WHAT THIS TASK INVOLVES: In the entries that follow, find the line containing "This screenshot has width=1456, height=820." and the line containing "Select the /var/jenkins_home/secrets/initialAdminPassword", then retype exactly the lines from the first through the second, pictures excluded.

LISTED ENTRIES:
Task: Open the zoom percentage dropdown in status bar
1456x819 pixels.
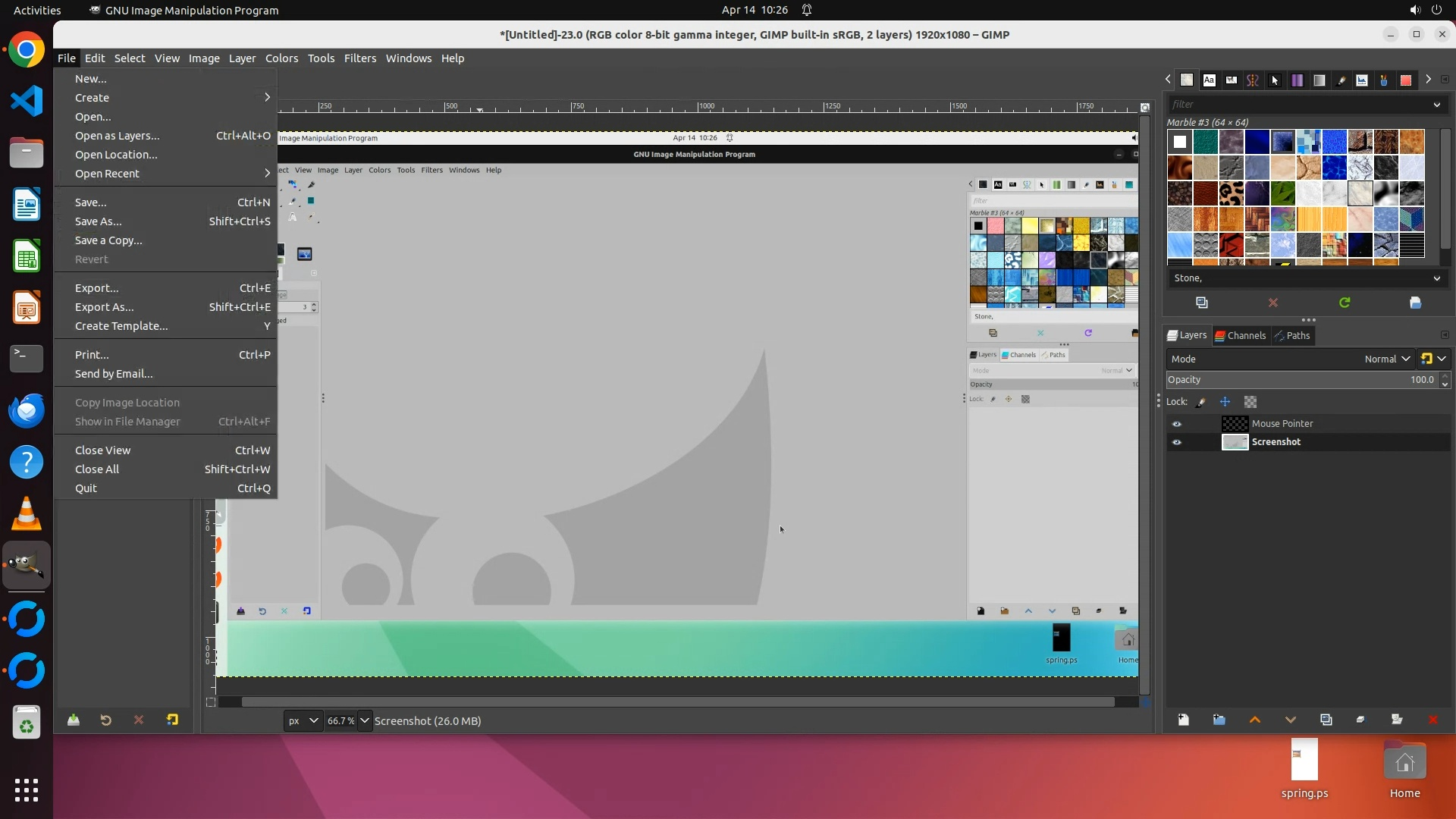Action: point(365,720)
* * *
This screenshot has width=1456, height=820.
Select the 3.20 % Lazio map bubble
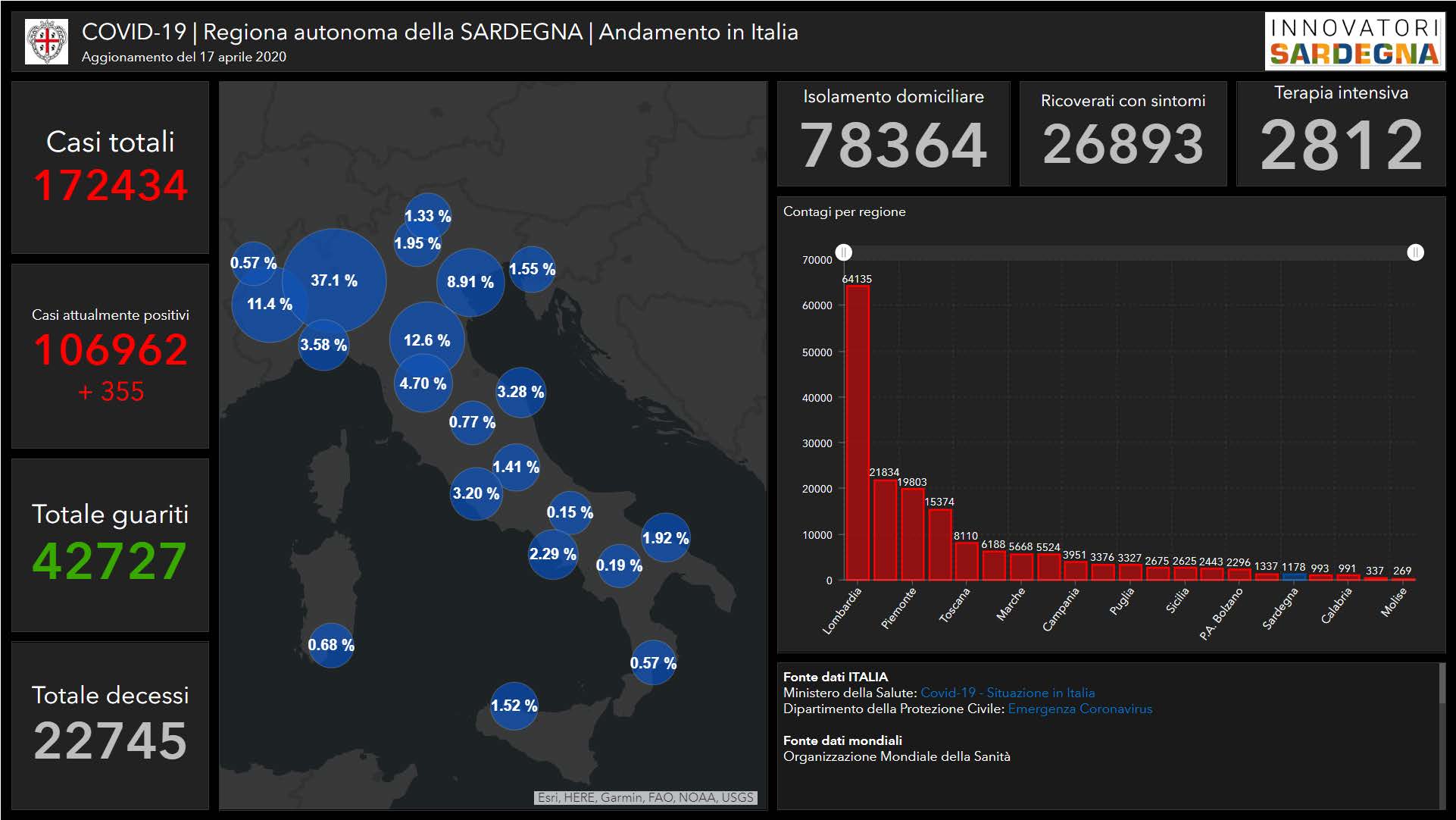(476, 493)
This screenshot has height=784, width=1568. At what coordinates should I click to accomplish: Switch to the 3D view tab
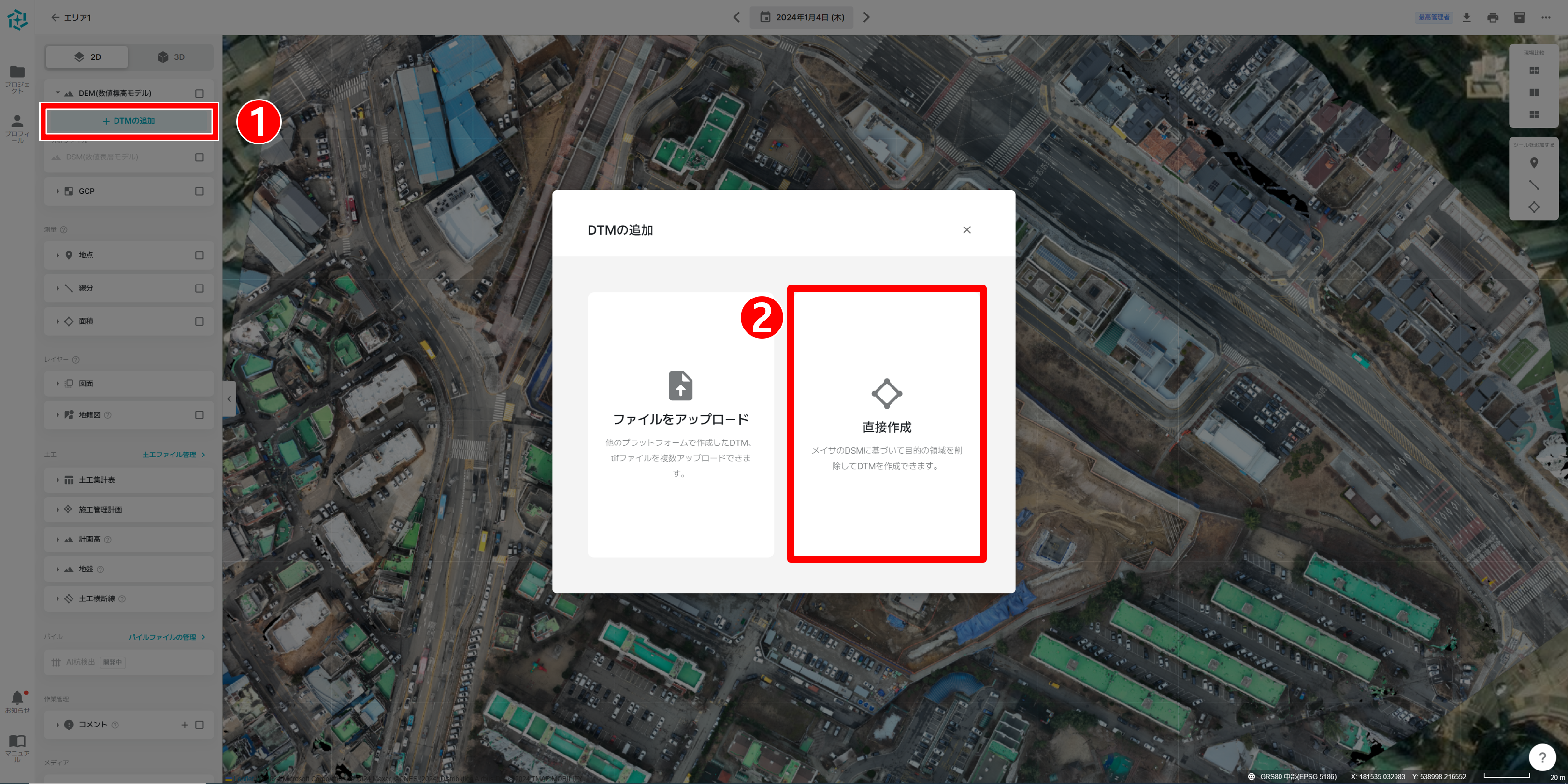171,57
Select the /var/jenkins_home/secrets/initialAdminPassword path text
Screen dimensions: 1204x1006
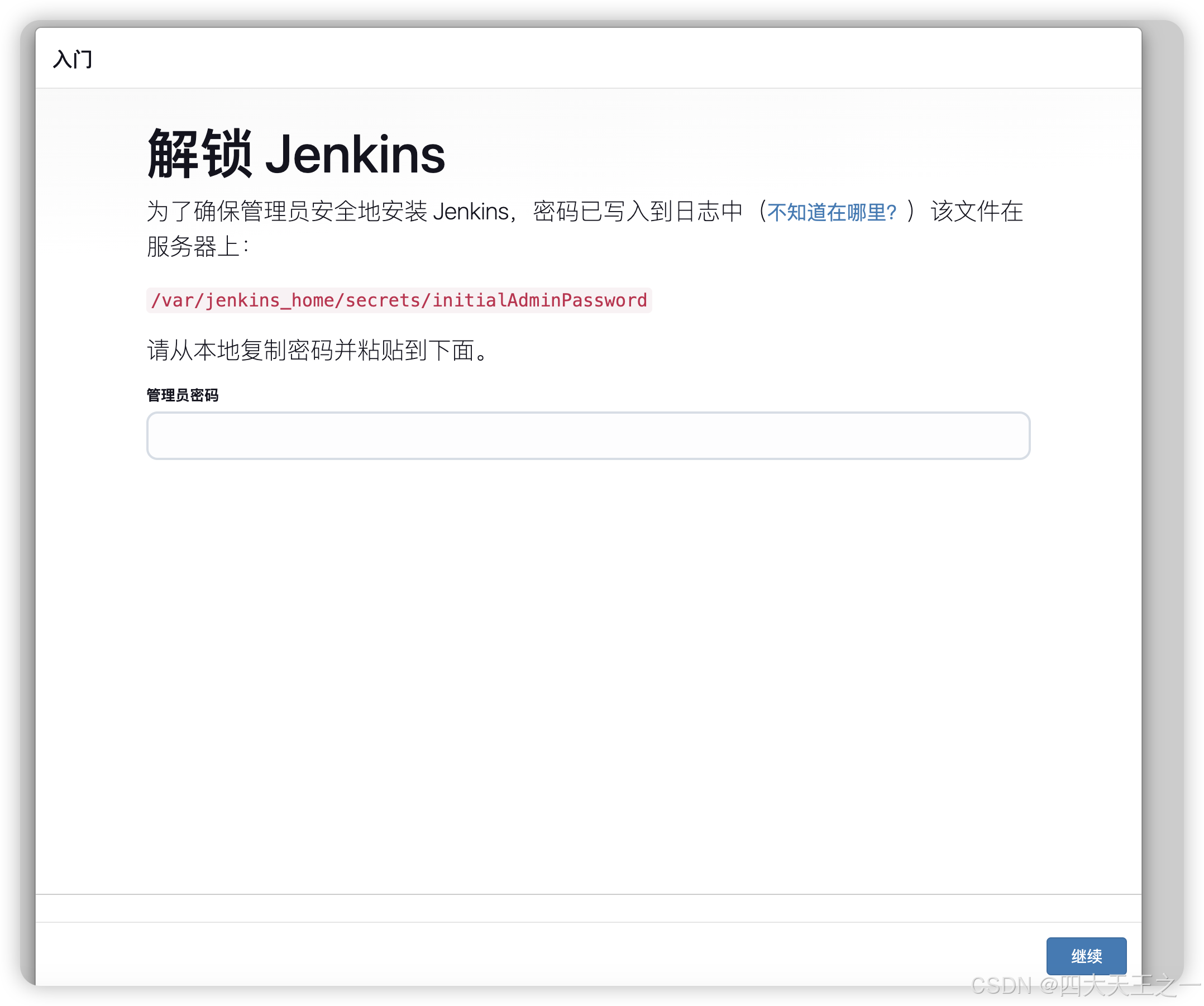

RESPONSE AREA:
This screenshot has width=1456, height=820.
Select the 3.20 % Lazio map bubble
(476, 493)
This screenshot has height=784, width=1568. At what coordinates should I click to accomplish: Switch to the 3D view tab
171,57
Select the /var/jenkins_home/secrets/initialAdminPassword path text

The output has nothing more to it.